O avião partiu pontualmente às três horas. A noite anterior havia sido mágica, suave, estrelada e repleta de relatos. Não me aborreci em nenhum momento, muito pelo contrário, foi lá que ouvi de uns lábios ressequidos, pele enrugada, pernas vacilantes e olhos ainda vivos a estória que se segue.
O dia amanhecera cinzento, o vento soprava curvando os coqueiros, chuva armada no horizonte e deixei o continente às escuras. "Assim como eu nesse avião. Esclareço que estou escrevendo nesse exato momento". Certamente cairia um temporal e eu não estaria presente para ver essa chuva de verão tão conhecida minha.
Ela estava linda. Seus olhos azuis resplandeciam de felicidade e eu me encantava com isso. Bastava vê-la feliz, rodopiando na pista e me lançando olhares lânguidos. Sabíamos muito bem que não nos veríamos mais. Inexplicavelmente eu sentia uma placidez, uma calma até certo ponto assustadora. Amanhã deixaria para trás a promessa de felicidade, desataria uma bela história de quinze anos e não me sentia nem um pouco preocupada com perdas. Era minha chance e éramos jovens. Eu fui chamada, não tentei nada. Mas ela... Nunca mais acharia alguém como ela, tinha certeza disso. O que se comprovou.
Durante trinta e cinco anos não tive notícias, apesar de minhas insistentes cartas. É moço... antes se escrevia cartas. Hoje não, só essas coisas curtas da rede. O moço não me leve a mal, mas não me dou com essas coisas eletrônicas. Sou de um tempo em que se lavava a própria roupa suja. Mas veja o senhor como o destino é irônico. Um belo dia compromissos profissionais me levaram direto de Paris para Brasília. Da cidade sabia apenas que era algo perdido no meio do nada. Realmente, quando cheguei a desolação era total. Muitos homens, poeira muita e uma precariedade de dar dó. Acho que era por volta de sessenta e dois ou três, não lembro bem.

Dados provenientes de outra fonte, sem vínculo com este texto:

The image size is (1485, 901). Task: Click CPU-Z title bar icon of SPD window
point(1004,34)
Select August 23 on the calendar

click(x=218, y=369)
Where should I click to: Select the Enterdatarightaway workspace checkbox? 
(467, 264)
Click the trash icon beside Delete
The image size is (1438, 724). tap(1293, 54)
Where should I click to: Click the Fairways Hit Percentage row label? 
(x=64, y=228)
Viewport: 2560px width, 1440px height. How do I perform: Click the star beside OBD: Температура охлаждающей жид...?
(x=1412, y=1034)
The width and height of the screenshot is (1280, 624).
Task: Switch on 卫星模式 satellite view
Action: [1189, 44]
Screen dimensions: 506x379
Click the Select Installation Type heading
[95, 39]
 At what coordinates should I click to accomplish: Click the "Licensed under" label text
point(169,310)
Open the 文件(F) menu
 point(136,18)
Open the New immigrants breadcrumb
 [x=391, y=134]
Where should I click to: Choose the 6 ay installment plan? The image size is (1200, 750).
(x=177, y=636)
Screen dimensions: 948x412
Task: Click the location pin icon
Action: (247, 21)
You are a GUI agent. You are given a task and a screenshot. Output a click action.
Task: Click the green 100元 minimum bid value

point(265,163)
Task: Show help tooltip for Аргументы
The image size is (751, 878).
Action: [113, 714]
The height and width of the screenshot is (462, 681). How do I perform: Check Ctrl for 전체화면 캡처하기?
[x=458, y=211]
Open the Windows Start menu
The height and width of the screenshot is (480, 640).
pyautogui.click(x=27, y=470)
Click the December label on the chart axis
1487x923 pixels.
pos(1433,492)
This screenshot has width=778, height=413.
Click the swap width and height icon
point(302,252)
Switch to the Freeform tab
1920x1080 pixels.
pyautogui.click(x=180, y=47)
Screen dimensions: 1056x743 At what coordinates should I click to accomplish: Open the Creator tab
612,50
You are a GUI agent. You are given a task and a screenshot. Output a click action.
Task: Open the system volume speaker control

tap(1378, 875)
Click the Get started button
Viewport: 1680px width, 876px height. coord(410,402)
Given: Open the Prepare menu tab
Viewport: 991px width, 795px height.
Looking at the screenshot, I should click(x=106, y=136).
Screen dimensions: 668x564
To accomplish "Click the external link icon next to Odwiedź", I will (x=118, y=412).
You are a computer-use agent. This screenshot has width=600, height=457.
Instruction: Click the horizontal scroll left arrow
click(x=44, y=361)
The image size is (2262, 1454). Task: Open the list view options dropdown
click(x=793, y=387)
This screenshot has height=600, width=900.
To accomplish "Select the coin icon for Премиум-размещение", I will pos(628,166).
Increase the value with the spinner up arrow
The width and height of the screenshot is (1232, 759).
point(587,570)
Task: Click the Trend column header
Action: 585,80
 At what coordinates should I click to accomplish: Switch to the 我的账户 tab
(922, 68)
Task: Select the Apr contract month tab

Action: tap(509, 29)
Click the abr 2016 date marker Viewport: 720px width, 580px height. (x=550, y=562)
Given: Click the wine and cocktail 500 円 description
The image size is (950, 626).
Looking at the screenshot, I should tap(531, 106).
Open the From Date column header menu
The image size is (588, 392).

Mas dela me lembro muito bem. Ao chegar ao ministério dei de cara com a secretária do ministro: Ela, linda como da última vez. Fiquei sem voz, apavorada. Ela, com o mesmo jeito infantil de nossa juventude, me abraçou, pediu notícias e, finalmente, me encaminhou para a reunião onde só havia uma mulher na mesa de negociação: eu. Tempos duros meu rapaz. Nenhuma palavra sobre minhas cartas. Durante toda reunião isso martelou minha cabeça. Estava dando motivo para os machistas, quase todos, taxarem as mulheres de incompetentes, pois eu estava meio longe, dispersa e alheia ao andamento das negociações. Resolutamente retomei a rédea de meus pensamentos e rapidamente fechei as discussões com bom saldo para todos. Não seria eu a dar argumentos para esses engomadinhos do terceiro mundo.